> Work required
Among the records that follow, how many lines contain the word "each"? Give the number and no other words.
Supplied data: Begin
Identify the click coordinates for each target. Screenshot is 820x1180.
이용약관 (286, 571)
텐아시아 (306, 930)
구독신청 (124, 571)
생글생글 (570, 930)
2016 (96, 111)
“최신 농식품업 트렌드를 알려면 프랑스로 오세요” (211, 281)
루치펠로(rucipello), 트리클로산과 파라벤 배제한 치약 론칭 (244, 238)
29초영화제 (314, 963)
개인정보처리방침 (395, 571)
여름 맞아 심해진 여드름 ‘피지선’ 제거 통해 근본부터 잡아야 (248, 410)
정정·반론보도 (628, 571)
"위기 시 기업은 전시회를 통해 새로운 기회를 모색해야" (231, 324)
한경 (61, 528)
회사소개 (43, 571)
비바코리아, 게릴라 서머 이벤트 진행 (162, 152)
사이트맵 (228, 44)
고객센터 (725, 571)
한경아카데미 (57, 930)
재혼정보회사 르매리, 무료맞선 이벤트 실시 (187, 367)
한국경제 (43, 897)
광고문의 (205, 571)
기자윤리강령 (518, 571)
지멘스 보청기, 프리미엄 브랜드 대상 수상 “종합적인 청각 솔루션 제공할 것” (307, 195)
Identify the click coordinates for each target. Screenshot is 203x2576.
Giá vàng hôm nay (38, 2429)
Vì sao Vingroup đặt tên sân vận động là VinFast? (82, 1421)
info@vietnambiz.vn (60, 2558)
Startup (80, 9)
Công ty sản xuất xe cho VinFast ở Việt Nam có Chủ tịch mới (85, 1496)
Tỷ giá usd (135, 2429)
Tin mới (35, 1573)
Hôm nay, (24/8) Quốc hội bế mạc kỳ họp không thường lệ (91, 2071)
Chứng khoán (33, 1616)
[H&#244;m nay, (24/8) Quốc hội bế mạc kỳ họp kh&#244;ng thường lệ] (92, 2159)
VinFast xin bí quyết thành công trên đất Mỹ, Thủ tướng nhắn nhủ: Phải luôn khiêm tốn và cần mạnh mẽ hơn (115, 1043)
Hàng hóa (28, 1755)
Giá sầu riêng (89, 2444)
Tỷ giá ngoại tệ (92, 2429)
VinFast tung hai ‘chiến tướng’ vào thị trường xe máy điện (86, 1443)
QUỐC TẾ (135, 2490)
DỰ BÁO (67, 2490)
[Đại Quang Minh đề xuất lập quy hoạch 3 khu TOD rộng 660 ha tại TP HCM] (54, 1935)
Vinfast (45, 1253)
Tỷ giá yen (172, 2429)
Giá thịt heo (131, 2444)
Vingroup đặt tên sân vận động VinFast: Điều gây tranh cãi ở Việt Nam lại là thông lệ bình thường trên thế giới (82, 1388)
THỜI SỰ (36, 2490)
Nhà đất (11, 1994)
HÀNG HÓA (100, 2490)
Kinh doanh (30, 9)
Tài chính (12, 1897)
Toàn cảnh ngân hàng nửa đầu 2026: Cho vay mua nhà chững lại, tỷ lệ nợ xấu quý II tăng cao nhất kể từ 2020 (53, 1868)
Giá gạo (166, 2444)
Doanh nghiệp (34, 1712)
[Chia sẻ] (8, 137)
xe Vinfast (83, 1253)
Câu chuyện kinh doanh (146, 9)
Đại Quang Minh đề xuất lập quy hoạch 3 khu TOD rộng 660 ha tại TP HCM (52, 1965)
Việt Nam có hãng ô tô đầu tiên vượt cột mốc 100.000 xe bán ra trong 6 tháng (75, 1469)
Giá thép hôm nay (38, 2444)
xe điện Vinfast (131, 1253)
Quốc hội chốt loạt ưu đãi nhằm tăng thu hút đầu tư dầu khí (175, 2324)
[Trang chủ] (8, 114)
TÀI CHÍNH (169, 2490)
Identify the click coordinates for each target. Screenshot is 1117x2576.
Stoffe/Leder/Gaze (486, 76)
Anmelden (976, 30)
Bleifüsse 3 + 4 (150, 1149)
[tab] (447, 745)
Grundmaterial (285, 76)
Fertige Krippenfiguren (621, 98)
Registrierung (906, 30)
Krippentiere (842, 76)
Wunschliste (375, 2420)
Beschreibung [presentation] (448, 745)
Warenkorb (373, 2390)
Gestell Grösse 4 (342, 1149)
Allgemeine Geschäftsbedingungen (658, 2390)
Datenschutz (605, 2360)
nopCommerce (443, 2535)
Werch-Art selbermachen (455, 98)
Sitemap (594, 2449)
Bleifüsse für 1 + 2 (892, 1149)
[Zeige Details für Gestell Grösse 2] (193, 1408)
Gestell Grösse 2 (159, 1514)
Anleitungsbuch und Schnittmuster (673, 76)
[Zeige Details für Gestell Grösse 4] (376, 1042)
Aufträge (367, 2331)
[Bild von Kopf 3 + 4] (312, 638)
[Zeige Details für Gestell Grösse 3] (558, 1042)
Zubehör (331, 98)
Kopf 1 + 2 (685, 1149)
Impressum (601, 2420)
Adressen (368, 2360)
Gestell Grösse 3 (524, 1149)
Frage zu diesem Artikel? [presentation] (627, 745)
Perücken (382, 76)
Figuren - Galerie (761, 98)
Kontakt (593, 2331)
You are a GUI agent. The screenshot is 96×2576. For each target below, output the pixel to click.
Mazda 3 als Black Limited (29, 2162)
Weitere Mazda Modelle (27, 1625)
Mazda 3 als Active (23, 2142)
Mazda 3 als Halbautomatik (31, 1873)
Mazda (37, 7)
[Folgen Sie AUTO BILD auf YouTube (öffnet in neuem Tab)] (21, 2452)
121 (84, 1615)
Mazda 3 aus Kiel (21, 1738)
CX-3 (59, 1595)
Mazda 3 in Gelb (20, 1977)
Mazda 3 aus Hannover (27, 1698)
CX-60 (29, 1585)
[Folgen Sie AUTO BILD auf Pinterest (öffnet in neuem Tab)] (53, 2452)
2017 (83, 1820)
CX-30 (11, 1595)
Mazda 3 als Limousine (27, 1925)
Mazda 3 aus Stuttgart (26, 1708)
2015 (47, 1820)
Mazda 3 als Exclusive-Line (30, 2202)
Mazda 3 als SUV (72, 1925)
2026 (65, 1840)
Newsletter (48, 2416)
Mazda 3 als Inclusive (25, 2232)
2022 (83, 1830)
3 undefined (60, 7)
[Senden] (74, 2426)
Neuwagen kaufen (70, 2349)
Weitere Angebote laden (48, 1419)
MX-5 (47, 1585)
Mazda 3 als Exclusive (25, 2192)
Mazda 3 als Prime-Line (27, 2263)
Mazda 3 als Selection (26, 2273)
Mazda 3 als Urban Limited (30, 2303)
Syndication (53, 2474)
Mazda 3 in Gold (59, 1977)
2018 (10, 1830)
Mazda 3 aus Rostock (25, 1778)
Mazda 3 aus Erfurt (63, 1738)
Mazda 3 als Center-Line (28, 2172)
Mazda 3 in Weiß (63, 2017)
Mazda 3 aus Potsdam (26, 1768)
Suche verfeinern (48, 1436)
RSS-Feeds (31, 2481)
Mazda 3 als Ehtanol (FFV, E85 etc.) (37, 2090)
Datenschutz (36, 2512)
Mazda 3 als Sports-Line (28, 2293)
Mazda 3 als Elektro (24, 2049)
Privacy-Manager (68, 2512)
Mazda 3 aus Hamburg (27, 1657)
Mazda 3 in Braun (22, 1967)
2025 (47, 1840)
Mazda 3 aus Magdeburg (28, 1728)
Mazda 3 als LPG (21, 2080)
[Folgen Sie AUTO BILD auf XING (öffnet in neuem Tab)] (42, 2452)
Supplied data: End
> Finished exercise
4